TASK GOAL:
Report every line in the rows below that contains the string "text".

Records from a pointing dataset:
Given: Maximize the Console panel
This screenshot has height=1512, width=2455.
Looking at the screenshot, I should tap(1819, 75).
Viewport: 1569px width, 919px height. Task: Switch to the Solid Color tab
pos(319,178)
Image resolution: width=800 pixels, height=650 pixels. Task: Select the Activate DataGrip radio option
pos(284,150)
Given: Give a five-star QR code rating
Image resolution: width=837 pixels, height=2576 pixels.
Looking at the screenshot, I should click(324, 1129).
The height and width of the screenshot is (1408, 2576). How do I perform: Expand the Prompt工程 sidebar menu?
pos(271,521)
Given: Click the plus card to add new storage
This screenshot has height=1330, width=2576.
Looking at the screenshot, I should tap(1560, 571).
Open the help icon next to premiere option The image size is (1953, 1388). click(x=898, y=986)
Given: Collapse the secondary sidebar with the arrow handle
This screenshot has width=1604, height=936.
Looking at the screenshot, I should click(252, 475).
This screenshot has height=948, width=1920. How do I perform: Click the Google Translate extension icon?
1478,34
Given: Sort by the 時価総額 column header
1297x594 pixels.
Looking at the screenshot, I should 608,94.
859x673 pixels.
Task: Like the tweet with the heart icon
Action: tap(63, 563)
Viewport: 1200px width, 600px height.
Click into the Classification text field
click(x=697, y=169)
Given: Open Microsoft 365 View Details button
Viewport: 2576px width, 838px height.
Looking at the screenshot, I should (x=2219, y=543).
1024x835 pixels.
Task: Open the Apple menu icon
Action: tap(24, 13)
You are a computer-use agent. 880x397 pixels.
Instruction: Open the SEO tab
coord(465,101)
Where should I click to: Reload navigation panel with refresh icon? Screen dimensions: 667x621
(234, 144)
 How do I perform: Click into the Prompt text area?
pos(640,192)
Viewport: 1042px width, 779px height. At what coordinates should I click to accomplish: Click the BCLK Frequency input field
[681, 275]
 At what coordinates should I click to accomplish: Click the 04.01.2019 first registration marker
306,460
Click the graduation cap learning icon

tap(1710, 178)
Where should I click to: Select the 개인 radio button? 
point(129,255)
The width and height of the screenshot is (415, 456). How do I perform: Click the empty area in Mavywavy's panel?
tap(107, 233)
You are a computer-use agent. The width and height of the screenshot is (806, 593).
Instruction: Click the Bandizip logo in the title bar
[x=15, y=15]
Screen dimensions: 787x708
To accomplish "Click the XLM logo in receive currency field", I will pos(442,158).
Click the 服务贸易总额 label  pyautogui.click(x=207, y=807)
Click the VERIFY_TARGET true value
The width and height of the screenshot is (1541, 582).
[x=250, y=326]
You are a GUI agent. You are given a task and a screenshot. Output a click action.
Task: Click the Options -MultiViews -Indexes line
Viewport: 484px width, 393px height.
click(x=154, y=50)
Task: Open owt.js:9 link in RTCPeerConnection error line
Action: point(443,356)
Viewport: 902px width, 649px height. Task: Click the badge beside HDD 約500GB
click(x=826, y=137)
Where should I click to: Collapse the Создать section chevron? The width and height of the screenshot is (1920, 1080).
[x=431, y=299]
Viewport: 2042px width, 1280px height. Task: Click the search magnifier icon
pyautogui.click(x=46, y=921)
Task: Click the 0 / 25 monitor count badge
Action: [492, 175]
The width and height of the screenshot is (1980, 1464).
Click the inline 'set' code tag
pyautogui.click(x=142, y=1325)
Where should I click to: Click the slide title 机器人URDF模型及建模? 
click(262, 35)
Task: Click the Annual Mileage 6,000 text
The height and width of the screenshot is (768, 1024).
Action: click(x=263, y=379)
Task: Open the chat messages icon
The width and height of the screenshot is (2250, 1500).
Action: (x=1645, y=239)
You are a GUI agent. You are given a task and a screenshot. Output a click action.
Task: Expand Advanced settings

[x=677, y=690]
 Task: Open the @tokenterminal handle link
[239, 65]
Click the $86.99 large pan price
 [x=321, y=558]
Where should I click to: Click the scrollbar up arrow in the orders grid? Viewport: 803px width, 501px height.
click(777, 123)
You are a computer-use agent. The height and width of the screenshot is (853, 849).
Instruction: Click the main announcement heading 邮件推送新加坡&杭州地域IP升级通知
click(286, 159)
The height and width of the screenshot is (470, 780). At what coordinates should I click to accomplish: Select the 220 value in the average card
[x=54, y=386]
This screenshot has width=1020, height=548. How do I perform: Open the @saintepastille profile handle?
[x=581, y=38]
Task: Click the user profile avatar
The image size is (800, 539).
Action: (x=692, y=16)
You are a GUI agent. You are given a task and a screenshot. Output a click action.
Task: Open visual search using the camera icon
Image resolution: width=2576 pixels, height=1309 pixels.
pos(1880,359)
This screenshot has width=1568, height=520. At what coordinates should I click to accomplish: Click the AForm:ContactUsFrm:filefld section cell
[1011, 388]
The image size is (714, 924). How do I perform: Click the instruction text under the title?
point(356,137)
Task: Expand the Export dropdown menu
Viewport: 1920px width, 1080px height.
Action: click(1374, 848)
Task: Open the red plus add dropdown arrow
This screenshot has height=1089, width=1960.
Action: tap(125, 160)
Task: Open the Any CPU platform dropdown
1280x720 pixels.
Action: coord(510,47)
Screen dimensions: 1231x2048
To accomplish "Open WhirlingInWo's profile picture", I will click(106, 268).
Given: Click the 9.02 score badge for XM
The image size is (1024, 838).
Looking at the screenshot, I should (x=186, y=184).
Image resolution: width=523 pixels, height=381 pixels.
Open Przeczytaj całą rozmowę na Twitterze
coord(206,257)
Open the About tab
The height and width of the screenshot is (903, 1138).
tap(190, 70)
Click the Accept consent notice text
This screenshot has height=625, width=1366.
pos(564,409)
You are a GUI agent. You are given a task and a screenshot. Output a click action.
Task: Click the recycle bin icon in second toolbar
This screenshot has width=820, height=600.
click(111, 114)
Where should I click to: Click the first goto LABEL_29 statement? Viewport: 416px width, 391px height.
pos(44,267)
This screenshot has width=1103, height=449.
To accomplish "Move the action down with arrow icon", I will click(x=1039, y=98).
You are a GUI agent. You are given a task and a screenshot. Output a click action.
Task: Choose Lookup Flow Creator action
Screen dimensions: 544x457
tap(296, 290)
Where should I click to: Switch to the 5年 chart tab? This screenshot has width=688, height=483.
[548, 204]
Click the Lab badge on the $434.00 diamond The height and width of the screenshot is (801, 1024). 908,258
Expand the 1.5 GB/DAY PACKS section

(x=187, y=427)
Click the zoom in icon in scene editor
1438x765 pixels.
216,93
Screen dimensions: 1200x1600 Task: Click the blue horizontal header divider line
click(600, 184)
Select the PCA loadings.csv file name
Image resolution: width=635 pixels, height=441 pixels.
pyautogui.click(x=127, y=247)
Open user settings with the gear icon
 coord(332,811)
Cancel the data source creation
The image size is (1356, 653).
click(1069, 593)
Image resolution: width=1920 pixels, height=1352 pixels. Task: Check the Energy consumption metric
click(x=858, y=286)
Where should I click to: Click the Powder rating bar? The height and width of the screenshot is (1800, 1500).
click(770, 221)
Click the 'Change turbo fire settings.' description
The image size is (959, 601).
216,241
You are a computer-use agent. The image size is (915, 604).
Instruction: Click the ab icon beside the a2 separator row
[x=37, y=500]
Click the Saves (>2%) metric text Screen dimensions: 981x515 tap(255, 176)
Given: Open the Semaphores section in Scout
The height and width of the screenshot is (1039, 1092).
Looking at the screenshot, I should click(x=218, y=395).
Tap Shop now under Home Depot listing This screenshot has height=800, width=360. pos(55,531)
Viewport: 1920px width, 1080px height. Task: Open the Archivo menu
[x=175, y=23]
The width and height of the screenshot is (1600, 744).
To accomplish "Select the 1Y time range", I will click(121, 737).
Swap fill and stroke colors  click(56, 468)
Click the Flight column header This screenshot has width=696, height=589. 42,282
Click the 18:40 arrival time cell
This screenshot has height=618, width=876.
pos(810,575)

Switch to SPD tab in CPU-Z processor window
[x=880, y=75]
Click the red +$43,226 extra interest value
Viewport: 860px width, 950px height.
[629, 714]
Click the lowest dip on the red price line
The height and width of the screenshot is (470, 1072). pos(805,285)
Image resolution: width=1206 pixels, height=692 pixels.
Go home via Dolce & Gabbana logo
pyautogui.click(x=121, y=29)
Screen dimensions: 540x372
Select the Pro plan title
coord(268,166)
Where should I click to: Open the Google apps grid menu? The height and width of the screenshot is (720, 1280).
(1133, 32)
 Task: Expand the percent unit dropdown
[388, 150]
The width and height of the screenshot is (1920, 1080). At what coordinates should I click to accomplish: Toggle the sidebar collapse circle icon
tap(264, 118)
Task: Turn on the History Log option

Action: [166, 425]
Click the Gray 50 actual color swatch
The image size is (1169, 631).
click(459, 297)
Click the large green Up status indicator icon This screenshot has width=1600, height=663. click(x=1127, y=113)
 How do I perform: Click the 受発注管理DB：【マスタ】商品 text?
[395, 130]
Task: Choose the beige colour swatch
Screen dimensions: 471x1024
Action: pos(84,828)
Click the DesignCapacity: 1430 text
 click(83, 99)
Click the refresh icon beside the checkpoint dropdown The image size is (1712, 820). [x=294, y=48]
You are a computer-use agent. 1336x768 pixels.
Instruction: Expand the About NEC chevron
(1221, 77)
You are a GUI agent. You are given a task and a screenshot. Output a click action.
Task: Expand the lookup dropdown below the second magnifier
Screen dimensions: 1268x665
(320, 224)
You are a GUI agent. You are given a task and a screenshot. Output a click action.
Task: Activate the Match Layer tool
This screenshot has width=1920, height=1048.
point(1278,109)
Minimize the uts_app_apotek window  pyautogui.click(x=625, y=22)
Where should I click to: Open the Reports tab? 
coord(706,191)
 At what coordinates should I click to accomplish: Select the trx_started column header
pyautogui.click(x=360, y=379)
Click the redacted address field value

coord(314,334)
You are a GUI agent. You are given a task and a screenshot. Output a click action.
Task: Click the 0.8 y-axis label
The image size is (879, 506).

RESPONSE TO THIS TASK:
Click into the Classification text field
 How do I perform: Click into the Prompt text area?
Task: Click the Annual Mileage 6,000 text
The image size is (714, 924). How do I perform: Click the instruction text under the title?
Click the Accept consent notice text
Click the Saves (>2%) metric text Screen dimensions: 981x515 tap(255, 176)
 How do I perform: Click the 受発注管理DB：【マスタ】商品 text?
Click the DesignCapacity: 1430 text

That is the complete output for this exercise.